··· Entries shown
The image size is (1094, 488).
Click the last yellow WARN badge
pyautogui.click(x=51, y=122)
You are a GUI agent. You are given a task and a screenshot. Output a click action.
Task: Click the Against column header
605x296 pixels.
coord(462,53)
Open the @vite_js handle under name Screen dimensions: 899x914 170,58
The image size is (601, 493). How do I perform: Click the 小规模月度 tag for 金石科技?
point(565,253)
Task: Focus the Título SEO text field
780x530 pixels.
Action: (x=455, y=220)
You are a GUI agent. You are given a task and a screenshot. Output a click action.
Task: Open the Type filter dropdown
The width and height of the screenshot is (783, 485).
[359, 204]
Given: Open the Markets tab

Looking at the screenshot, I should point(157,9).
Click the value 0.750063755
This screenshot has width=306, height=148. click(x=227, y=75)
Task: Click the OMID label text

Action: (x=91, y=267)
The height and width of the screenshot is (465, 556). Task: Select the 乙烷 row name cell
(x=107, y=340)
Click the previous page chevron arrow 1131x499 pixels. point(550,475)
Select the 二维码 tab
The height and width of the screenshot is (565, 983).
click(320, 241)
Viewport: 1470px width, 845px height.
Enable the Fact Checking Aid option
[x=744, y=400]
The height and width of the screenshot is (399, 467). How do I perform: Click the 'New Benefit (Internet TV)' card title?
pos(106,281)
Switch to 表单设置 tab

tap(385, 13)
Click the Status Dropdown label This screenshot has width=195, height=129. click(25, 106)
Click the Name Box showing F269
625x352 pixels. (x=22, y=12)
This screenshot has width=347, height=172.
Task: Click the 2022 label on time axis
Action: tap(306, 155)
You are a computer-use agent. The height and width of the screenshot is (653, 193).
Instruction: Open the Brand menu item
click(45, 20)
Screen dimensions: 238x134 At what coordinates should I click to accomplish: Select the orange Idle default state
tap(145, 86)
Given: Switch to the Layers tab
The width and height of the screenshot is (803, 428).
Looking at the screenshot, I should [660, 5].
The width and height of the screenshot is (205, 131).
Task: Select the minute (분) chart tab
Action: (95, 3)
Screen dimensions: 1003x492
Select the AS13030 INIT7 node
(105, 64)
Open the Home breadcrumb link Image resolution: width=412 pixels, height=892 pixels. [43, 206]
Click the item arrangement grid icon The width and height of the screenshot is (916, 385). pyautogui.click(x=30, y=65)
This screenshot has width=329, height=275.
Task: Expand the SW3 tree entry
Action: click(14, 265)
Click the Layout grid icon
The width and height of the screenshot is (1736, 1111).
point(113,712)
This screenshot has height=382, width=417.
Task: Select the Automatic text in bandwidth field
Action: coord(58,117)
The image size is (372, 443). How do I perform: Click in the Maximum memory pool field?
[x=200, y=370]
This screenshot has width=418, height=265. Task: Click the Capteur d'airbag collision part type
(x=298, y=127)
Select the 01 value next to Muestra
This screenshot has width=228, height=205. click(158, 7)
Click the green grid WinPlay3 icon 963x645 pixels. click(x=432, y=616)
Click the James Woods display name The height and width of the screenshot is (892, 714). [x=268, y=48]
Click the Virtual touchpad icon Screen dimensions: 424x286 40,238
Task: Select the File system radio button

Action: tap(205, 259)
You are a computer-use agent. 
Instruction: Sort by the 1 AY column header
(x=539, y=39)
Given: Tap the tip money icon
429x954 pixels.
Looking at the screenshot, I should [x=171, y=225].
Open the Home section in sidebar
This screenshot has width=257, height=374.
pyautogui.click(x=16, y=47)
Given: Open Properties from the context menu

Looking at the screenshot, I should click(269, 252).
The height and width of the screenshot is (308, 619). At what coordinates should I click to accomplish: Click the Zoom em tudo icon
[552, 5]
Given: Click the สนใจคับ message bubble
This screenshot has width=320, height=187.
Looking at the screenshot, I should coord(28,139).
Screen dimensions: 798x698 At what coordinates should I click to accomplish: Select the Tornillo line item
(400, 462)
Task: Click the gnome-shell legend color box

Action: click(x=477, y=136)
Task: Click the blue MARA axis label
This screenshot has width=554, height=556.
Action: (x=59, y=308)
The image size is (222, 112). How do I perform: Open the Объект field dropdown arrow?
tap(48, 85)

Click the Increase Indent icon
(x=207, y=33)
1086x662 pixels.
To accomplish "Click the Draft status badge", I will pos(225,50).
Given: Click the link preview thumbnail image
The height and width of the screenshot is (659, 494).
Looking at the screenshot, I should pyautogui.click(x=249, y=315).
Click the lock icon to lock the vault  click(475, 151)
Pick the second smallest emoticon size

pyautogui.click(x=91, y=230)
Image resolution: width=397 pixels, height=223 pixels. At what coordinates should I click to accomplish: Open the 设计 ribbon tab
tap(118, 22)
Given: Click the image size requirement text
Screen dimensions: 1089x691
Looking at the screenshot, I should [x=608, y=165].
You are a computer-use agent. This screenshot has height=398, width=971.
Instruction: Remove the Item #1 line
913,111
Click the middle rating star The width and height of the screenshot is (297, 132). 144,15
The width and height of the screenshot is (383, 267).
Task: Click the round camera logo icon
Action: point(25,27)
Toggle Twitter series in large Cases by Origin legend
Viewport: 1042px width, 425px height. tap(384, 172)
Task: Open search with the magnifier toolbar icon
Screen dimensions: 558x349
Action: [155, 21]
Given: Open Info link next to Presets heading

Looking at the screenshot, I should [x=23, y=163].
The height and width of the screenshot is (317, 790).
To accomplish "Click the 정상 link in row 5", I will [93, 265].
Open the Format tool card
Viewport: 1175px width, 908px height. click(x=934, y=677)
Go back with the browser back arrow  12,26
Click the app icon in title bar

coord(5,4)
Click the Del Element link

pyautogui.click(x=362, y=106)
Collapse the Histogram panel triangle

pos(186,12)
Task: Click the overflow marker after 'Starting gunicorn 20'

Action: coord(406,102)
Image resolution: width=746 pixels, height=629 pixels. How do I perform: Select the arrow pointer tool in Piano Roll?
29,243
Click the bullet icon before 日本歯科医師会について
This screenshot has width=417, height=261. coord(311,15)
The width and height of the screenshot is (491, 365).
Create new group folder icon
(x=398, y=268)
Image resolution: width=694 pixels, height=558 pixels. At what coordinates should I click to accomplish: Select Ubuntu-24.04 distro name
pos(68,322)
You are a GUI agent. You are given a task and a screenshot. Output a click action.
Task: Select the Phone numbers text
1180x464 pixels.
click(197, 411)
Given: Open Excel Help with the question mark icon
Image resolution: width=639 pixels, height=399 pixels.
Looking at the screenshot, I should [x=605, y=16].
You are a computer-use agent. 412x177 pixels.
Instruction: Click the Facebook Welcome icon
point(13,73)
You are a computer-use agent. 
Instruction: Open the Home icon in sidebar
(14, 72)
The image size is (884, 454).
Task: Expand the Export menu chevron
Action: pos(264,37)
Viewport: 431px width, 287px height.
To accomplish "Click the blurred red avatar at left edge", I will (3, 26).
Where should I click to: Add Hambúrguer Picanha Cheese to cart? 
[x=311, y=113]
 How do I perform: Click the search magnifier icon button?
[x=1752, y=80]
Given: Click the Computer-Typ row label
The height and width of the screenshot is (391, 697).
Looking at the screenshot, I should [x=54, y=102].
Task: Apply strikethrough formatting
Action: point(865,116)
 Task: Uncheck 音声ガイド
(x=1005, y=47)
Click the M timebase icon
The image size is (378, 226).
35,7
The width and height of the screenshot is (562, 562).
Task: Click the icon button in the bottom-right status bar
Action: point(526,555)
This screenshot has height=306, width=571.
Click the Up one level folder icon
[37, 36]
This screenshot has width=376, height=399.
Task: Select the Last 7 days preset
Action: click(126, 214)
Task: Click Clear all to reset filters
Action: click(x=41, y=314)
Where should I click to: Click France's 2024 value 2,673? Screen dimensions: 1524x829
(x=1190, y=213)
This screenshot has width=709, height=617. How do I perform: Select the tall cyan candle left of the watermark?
······
- Problem to work on
An exact repeat of all the records is required.

- Response to the task
The image size is (1094, 488).
Click the last yellow WARN badge
pyautogui.click(x=51, y=122)
You are a GUI agent. You are given a task and a screenshot. Output a click action.
Task: Click the Against column header
605x296 pixels.
coord(462,53)
Open the @vite_js handle under name Screen dimensions: 899x914 170,58
The image size is (601, 493). How do I perform: Click the 小规模月度 tag for 金石科技?
point(565,253)
Task: Focus the Título SEO text field
780x530 pixels.
Action: (x=455, y=220)
You are a GUI agent. You are given a task and a screenshot. Output a click action.
Task: Open the Type filter dropdown
The width and height of the screenshot is (783, 485).
[359, 204]
Given: Open the Markets tab

Looking at the screenshot, I should point(157,9).
Click the value 0.750063755
This screenshot has width=306, height=148. click(x=227, y=75)
Task: Click the OMID label text

Action: (x=91, y=267)
The height and width of the screenshot is (465, 556). Task: Select the 乙烷 row name cell
(x=107, y=340)
Click the previous page chevron arrow 1131x499 pixels. point(550,475)
Select the 二维码 tab
The height and width of the screenshot is (565, 983).
click(320, 241)
Viewport: 1470px width, 845px height.
Enable the Fact Checking Aid option
[x=744, y=400]
The height and width of the screenshot is (399, 467). How do I perform: Click the 'New Benefit (Internet TV)' card title?
pos(106,281)
Switch to 表单设置 tab

tap(385, 13)
Click the Status Dropdown label This screenshot has width=195, height=129. click(25, 106)
Click the Name Box showing F269
625x352 pixels. (x=22, y=12)
This screenshot has width=347, height=172.
Task: Click the 2022 label on time axis
Action: tap(306, 155)
You are a computer-use agent. The height and width of the screenshot is (653, 193).
Instruction: Open the Brand menu item
click(45, 20)
Screen dimensions: 238x134 At what coordinates should I click to accomplish: Select the orange Idle default state
tap(145, 86)
Given: Switch to the Layers tab
The width and height of the screenshot is (803, 428).
Looking at the screenshot, I should [660, 5].
The width and height of the screenshot is (205, 131).
Task: Select the minute (분) chart tab
Action: (95, 3)
Screen dimensions: 1003x492
Select the AS13030 INIT7 node
(105, 64)
Open the Home breadcrumb link Image resolution: width=412 pixels, height=892 pixels. [43, 206]
Click the item arrangement grid icon The width and height of the screenshot is (916, 385). pyautogui.click(x=30, y=65)
This screenshot has width=329, height=275.
Task: Expand the SW3 tree entry
Action: click(14, 265)
Click the Layout grid icon
The width and height of the screenshot is (1736, 1111).
point(113,712)
This screenshot has height=382, width=417.
Task: Select the Automatic text in bandwidth field
Action: coord(58,117)
The image size is (372, 443). How do I perform: Click in the Maximum memory pool field?
[x=200, y=370]
This screenshot has width=418, height=265. Task: Click the Capteur d'airbag collision part type
(x=298, y=127)
Select the 01 value next to Muestra
This screenshot has width=228, height=205. click(158, 7)
Click the green grid WinPlay3 icon 963x645 pixels. click(x=432, y=616)
Click the James Woods display name The height and width of the screenshot is (892, 714). [x=268, y=48]
Click the Virtual touchpad icon Screen dimensions: 424x286 40,238
Task: Select the File system radio button

Action: tap(205, 259)
You are a computer-use agent. 
Instruction: Sort by the 1 AY column header
(x=539, y=39)
Given: Tap the tip money icon
429x954 pixels.
Looking at the screenshot, I should [x=171, y=225].
Open the Home section in sidebar
This screenshot has width=257, height=374.
pyautogui.click(x=16, y=47)
Given: Open Properties from the context menu

Looking at the screenshot, I should click(269, 252).
The height and width of the screenshot is (308, 619). At what coordinates should I click to accomplish: Click the Zoom em tudo icon
[552, 5]
Given: Click the สนใจคับ message bubble
This screenshot has width=320, height=187.
Looking at the screenshot, I should coord(28,139).
Screen dimensions: 798x698 At what coordinates should I click to accomplish: Select the Tornillo line item
(400, 462)
Task: Click the gnome-shell legend color box

Action: click(x=477, y=136)
Task: Click the blue MARA axis label
This screenshot has width=554, height=556.
Action: (x=59, y=308)
The image size is (222, 112). How do I perform: Open the Объект field dropdown arrow?
tap(48, 85)

Click the Increase Indent icon
(x=207, y=33)
1086x662 pixels.
To accomplish "Click the Draft status badge", I will pos(225,50).
Given: Click the link preview thumbnail image
The height and width of the screenshot is (659, 494).
Looking at the screenshot, I should pyautogui.click(x=249, y=315).
Click the lock icon to lock the vault  click(475, 151)
Pick the second smallest emoticon size

pyautogui.click(x=91, y=230)
Image resolution: width=397 pixels, height=223 pixels. At what coordinates should I click to accomplish: Open the 设计 ribbon tab
tap(118, 22)
Given: Click the image size requirement text
Screen dimensions: 1089x691
Looking at the screenshot, I should [x=608, y=165].
You are a computer-use agent. This screenshot has height=398, width=971.
Instruction: Remove the Item #1 line
913,111
Click the middle rating star The width and height of the screenshot is (297, 132). 144,15
The width and height of the screenshot is (383, 267).
Task: Click the round camera logo icon
Action: point(25,27)
Toggle Twitter series in large Cases by Origin legend
Viewport: 1042px width, 425px height. tap(384, 172)
Task: Open search with the magnifier toolbar icon
Screen dimensions: 558x349
Action: [155, 21]
Given: Open Info link next to Presets heading

Looking at the screenshot, I should [x=23, y=163].
The height and width of the screenshot is (317, 790).
To accomplish "Click the 정상 link in row 5", I will [93, 265].
Open the Format tool card
Viewport: 1175px width, 908px height. click(x=934, y=677)
Go back with the browser back arrow  12,26
Click the app icon in title bar

coord(5,4)
Click the Del Element link

pyautogui.click(x=362, y=106)
Collapse the Histogram panel triangle

pos(186,12)
Task: Click the overflow marker after 'Starting gunicorn 20'

Action: coord(406,102)
Image resolution: width=746 pixels, height=629 pixels. How do I perform: Select the arrow pointer tool in Piano Roll?
29,243
Click the bullet icon before 日本歯科医師会について
This screenshot has width=417, height=261. coord(311,15)
The width and height of the screenshot is (491, 365).
Create new group folder icon
(x=398, y=268)
Image resolution: width=694 pixels, height=558 pixels. At what coordinates should I click to accomplish: Select Ubuntu-24.04 distro name
pos(68,322)
You are a GUI agent. You are given a task and a screenshot. Output a click action.
Task: Select the Phone numbers text
1180x464 pixels.
click(197, 411)
Given: Open Excel Help with the question mark icon
Image resolution: width=639 pixels, height=399 pixels.
Looking at the screenshot, I should [x=605, y=16].
You are a computer-use agent. 412x177 pixels.
Instruction: Click the Facebook Welcome icon
point(13,73)
You are a computer-use agent. 
Instruction: Open the Home icon in sidebar
(14, 72)
The image size is (884, 454).
Task: Expand the Export menu chevron
Action: pos(264,37)
Viewport: 431px width, 287px height.
To accomplish "Click the blurred red avatar at left edge", I will (3, 26).
Where should I click to: Add Hambúrguer Picanha Cheese to cart? 
[x=311, y=113]
 How do I perform: Click the search magnifier icon button?
[x=1752, y=80]
Given: Click the Computer-Typ row label
The height and width of the screenshot is (391, 697).
Looking at the screenshot, I should [x=54, y=102].
Task: Apply strikethrough formatting
Action: point(865,116)
 Task: Uncheck 音声ガイド
(x=1005, y=47)
Click the M timebase icon
The image size is (378, 226).
35,7
The width and height of the screenshot is (562, 562).
Task: Click the icon button in the bottom-right status bar
Action: point(526,555)
This screenshot has height=306, width=571.
Click the Up one level folder icon
[37, 36]
This screenshot has width=376, height=399.
Task: Select the Last 7 days preset
Action: click(126, 214)
Task: Click Clear all to reset filters
Action: click(x=41, y=314)
Where should I click to: Click France's 2024 value 2,673? Screen dimensions: 1524x829
(x=1190, y=213)
This screenshot has width=709, height=617. How do I perform: Select the tall cyan candle left of the watermark?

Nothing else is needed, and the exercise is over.